Shaquille O'Neal's Hall of Fame career was immortalized with a state unveiling Friday at Staples Center. Still, the legend still bristles about the "what-ifs" during his playing days.

LOS ANGELES — The self-proclaimed Most Dominant Ever returned to the site of his peak dominance, flanked by a cast of basketball royalty so large that a horde of handlers struggled to get everyone to squeeze into a single picture frame. Kareem Abdul-Jabbar, Phil Jackson, Kobe Bryant, Jerry West, Elgin Baylor, James Worthy, Luke Walton, A.C. Green, Gary Payton, Derek Fisher, Robert Horry, Brian Shaw and more than a dozen other notable former Lakers assembled outside the Staples Center on Friday to honor Shaquille O’Neal, who teamed with Bryant to bring three consecutive championships to Southern California from 2000 to 2002.

Officially, the group of luminaries, and the hundreds of fans decked out in purple and gold, were there to witness the unveiling of a gigantic 1,500-pound statue that is suspended above the Staples Center walkway, not far from similar tributes to Abdul-Jabbar, West and Magic Johnson. Unofficially, everyone was glad to take a moment out from another discouraging Lakers campaign to reminisce on better days. 
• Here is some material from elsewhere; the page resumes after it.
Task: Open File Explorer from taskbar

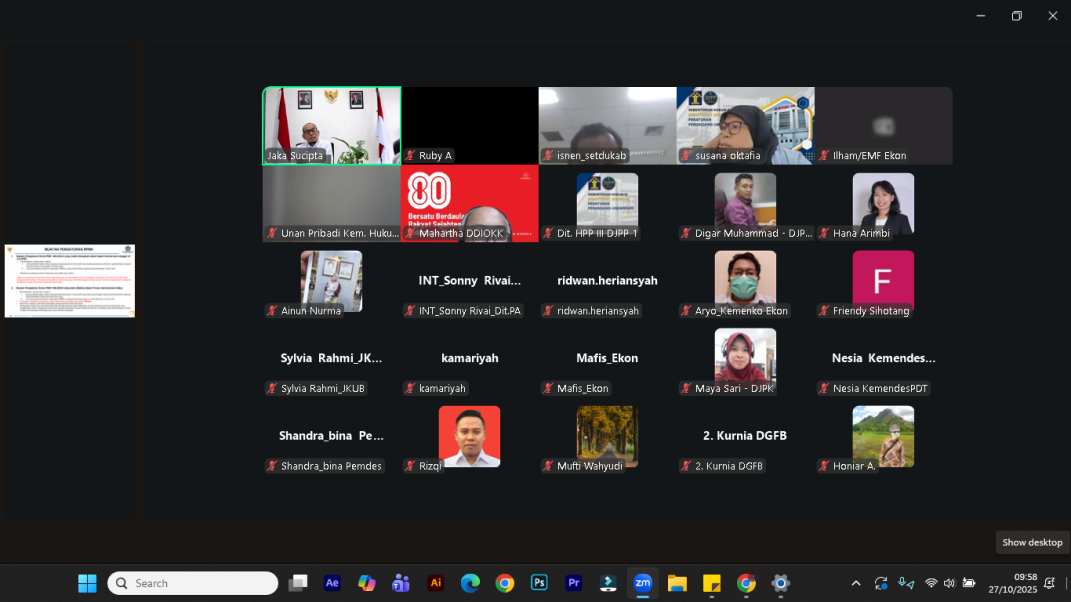Action: pos(677,583)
O’Neal, decked out in a light blue and yellow suit, delighted in the familiar company, offering individual messages to everyone from Bryant to Fisher to Slava Medvedenko. He stood up to thank Abdul-Jabbar, who recalled Michelangelo and the Lincoln Memorial as he ran through the 30,000-year history of statues, and laughed as Jackson told yarns about O’Neal’s love for jet skis and rapping. When the curtain dropped, revealing a bronze statue depicting him forcefully dunking the ball and swinging on the rim, O’Neal’s eyes lit up with the child-like glee that helped make him, for a time, the biggest star in basketball.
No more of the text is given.